From Spurious to Causal: Low-rank Orthogonal Subspace Intervention for Generalizable Face Forgery Detection
Chi Wang, Xinjue Hu, Boyu Wang, Ziwen He, Zhangjie Fu
TL;DR
This work tackles the generalization gap in face forgery detection by modeling spurious correlations as a compressible, low-rank subspace within CLIP's visual representations. It introduces Low-rank Orthogonal Removal (LROR) via SeLop, which learns an orthogonal basis $\mathbf{Q}$ to project out spurious directions $X_{vis}\mathbf{Q}\mathbf{Q}^T$, keeping the orthogonal complement that encodes forgery cues for classification. By only training the projection and a linear head, the method preserves CLIP's pre-trained knowledge while reducing spurious influence, achieving state-of-the-art robustness with approximately 0.43M parameters.
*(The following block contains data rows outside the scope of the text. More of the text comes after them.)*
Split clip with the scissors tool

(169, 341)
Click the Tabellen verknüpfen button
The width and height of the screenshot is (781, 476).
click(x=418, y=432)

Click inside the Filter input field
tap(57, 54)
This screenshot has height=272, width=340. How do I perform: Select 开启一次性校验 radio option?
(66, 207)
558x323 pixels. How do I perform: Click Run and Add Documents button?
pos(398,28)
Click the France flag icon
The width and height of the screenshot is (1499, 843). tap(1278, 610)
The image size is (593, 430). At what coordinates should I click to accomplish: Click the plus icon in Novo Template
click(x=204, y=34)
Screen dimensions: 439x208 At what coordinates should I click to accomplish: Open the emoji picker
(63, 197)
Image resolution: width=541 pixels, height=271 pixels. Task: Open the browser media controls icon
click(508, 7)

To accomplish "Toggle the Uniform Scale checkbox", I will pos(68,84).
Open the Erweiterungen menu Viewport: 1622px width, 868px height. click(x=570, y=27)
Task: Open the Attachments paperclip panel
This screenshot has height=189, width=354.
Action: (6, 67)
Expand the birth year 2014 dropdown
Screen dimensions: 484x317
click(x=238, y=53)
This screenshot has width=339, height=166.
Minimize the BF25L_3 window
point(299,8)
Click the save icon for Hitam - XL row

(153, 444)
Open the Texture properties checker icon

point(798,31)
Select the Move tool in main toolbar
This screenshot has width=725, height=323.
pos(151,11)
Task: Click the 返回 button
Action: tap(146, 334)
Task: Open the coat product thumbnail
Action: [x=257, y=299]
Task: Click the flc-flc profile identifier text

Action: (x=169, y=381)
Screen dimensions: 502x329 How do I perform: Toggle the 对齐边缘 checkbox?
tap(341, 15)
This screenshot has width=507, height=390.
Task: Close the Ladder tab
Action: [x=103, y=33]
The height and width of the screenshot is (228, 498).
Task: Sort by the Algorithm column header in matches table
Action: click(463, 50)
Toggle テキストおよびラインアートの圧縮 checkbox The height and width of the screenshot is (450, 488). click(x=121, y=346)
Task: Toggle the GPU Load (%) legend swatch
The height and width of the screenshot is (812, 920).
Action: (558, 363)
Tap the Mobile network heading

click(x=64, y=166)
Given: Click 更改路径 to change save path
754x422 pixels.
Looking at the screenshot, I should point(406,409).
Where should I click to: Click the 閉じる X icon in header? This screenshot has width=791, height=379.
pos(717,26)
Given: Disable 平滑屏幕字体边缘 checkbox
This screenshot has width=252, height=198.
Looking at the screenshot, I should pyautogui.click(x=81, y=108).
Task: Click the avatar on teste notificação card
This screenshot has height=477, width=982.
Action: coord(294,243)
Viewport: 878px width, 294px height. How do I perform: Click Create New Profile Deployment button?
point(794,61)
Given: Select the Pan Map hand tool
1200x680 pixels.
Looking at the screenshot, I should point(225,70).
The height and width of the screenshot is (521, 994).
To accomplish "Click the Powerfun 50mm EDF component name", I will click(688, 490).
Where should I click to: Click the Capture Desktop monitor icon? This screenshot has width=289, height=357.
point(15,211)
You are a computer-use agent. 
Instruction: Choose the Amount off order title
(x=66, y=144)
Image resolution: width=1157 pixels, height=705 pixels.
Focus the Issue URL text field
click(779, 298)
The approach is supported by theoretical analysis of representation separability, and extensive experiments across cross-dataset and cross-manipulation benchmarks demonstrate superior generalization and robustness to perturbations, highlighting the practical impact of causal representation interventions in vision tasks. Key contributions include formulating spurious correlations as a whole via a causal framework, developing a lightweight yet effective LROR mechanism, and providing comprehensive ablations and analyses that substantiate the method’s effectiveness.
Abstract
The generalization problem remains a critical challenge in face forgery detection. Some researches have discovered that ``a backdoor path" in the representations from forgery-irrelevant information to labels induces biased learning, thereby hindering the generalization. In this paper, these forgery-irrelevant information are collectively termed spurious correlations factors. Previous methods predominantly focused on identifying concrete, specific spurious correlation and designing corresponding solutions to address them. However, spurious correlations arise from unobservable confounding factors, making it impractical to identify and address each one individually. To address this, we propose an intervention paradigm for representation space. Instead of tracking and blocking various instance-level spurious correlation one by one, we uniformly model them as a low-rank subspace and intervene in them. Specifically, we decompose spurious correlation features into a low-rank subspace via orthogonal low-rank projection, subsequently removing this subspace from the original representation and training its orthogonal complement to capture forgery-related features. This low-rank projection removal effectively eliminates spurious correlation factors, ensuring that classification decision is based on authentic forgery cues. With only 0.43M trainable parameters, our method achieves state-of-the-art performance across several benchmarks, demonstrating excellent robustness and generalization.